No era la muerte. Era un hombre con el rostro cubierto por un antifaz.

—¡El Coyote! —musitó Benito Encarnación—. Gracias… pero llega tarde.

—La herida no es mortal —replicó el enmascarado.

Pasó junto a Benito Encarnación y empezó a subir la escalera.

—¿Adónde va? —preguntó, con un esfuerzo, Benito Encarnación.

—A terminar lo que usted no ha empezado.

—¿Sara? —preguntó con un hilo de voz el herido.

El Coyote asintió con la cabeza.

—Ella, Hodge y Prior —dijo en voz alta.

—No… No… —tartamudeó Benito Encarnación—. Ésos son míos. La venganza es mía. Yo acabaré con ellos, ahora o dentro de mil años.

Pero El Coyote, con el revólver amartillado, continuó subiendo hacia el cuarto de Sara. Encontró la puerta cerrada y aplicando el cañón del arma a la cerradura, disparó una sola vez. La puerta dejó de ser un obstáculo.

Sara estaba acurrucada en el ángulo de las paredes.

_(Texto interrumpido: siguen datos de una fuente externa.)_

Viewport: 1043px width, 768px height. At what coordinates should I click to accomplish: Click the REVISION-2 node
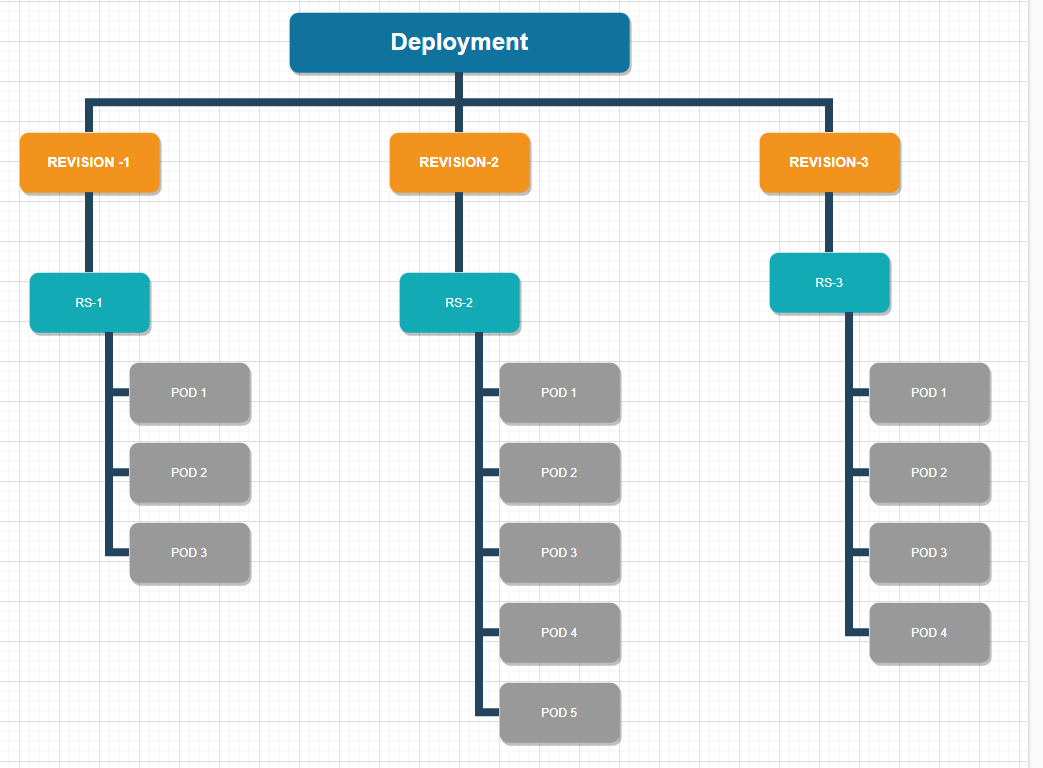(459, 163)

Sus desorbitados ojos miraban, hipnóticamente, al Coyote.

—No… no me mate, no —pidió casi bestialmente.

—La muerte es poco para usted, Sara; pero yo no puedo hacer más para castigarla —respondió El Coyote, levantando de nuevo el revólver.

Sara cayó de rodillas y con un desgarrado grito pidió…

* * *

Cuando El Coyote salió de la habitación, Sara quedó de rodillas junto a la cama, llorando y quejándose como una bestezuela herida, el rostro bañado por las lágrimas que se repartía por él con los puños. Así le encontraron los que acudieron al estruendo de los disparos. Así la encontraron Henry Hodge, y el sheriff Warmack, el capitán Hick y el coronel Prior.

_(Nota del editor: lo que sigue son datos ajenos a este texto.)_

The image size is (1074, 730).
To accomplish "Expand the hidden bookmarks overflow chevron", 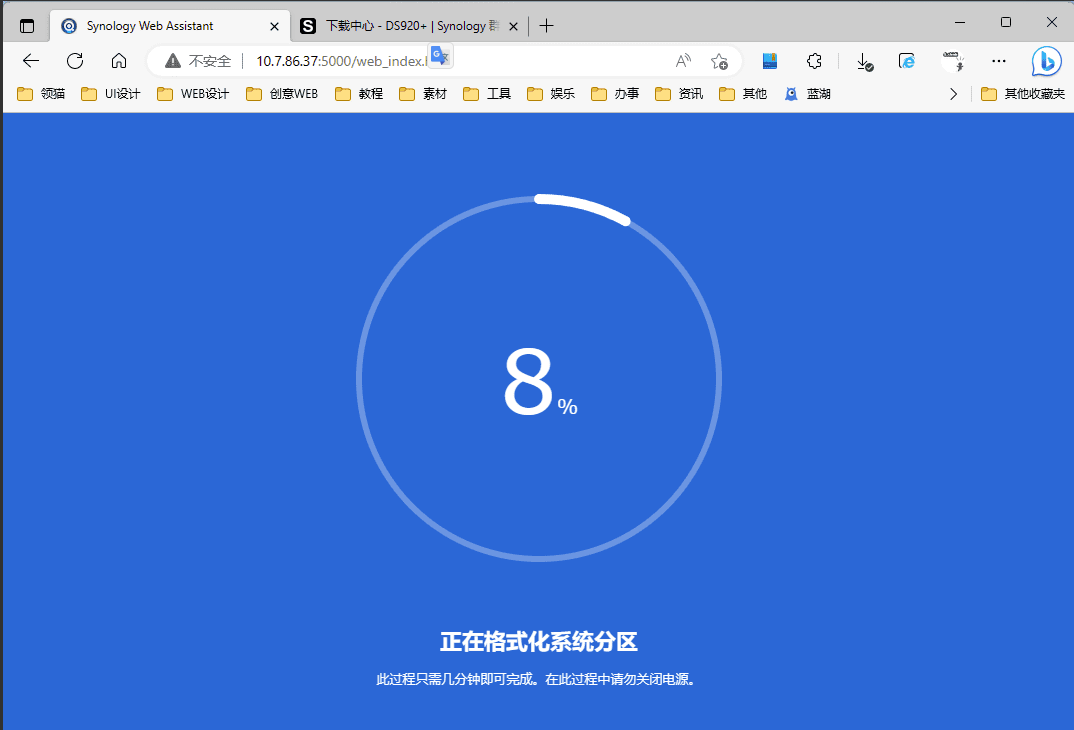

Creían que lloraba por su marido; pero los que sabían que no podía llorar por un hombre a quien no amaba, asombrábanse de lo bien que fingía.

La investigación reveló que Tadeo Pasapenas había muerto de un disparo de revólver calibre 41. La única arma de aquel calibre era la que empuñaba, aún, Benito Encarnación.

Por Los Ángeles corrió, como llama por reguero de pólvora, la noticia horrenda e increíble.

¡Benito Encarnación había asesinado a su hermano!